- Theatrical movie poster
- Directed by: Bb. Joyce Bernal
- Screenplay by: Bb. Joyce Bernal; Dindo Perez; Earl Ignacio; Roel Raval;
- Story by: Dindo Perez; Earl Ignacio; Roel Raval;
- Based on: Original screenplay by Dindo Perez
- Produced by: Charo Santos-Concio; Malou N. Santos;
- Starring: Vhong Navarro
- Cinematography: Charlie Peralta
- Edited by: Renato de Leon
- Music by: Edwin "Kiko" Ortega Parokya ni Edgar (theme song)
- Production company: Star Cinema
- Distributed by: ABS-CBN Films
- Release date: November 19, 2003;
- Running time: 99 minutes
- Country: Philippines
- Languages: Filipino; Japanese;

= Mr. Suave =

2003 film by Joyce Bernal

Mr. Suave (subtitled hoy! hoy! hoy! hoy! hoy! hoy!) is a 2003 Filipino comedy film co-written and directed by Joyce E. Bernal starring Vhong Navarro (his first movie lead star) and Angelica Jones. Based on the song of the same name by Parokya ni Edgar, the film was released on November 19, 2003.

==Plot==
Rico Suave (Vhong Navarro) is the ultimate ladies' man.
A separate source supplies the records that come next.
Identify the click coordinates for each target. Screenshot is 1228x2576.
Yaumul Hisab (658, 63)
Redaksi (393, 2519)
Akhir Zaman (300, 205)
In the bayside market where he works, he is constantly grilled by his four quirky friends (collectively known as the F-Poor) for "Suave" tips. Soon they find out that Rico has a problem: when he gets intimate with a girl, his entire body freezes. Rico is miserable. To help their friend, the F-Poor enlist the services of Venus Marte (Angelica Jones), a sexy con artist. Convinced that Rico is a potential goldmine to exploit, Venus agrees to take on the job. Sparks fly as Venus tries to snare Rico. But, when she finds herself genuinely falling for him, she is caught in a dilemma. Will there be a way out of this rut for Venus? Can Rico regain his old charm as Mr. Suave?

==Cast==
===Main cast===
- Vhong Navarro as Rico Suave
- Angelica Jones as Venus Marte

===Supporting cast===
- Isko Salvador as Mr. Tea
- Ketchup Eusebio as Mr. Roboto
- Juddha Paolo as Mr. Clean
- Julius Empoy Marquez as Mr. Takatak
- Long Mejia as Doc Martin
- Val Sotto as Mr. Suave, Rico's Dad
- Ces Quesada as Mrs. Suave, Rico's Mom
- Tuesday Vargas as Stella
- Mahal
- Dagul

==In popular culture==
- Several scenes of the movie spoofed the Taiwanese drama series Meteor Garden II where Rico Suave is the version of Dao Ming Si (Jerry Yan) and Venus is also the version of Shan Cai (Barbie Hsu) as essayed in the music video of Lara Fabian's "Broken Vow".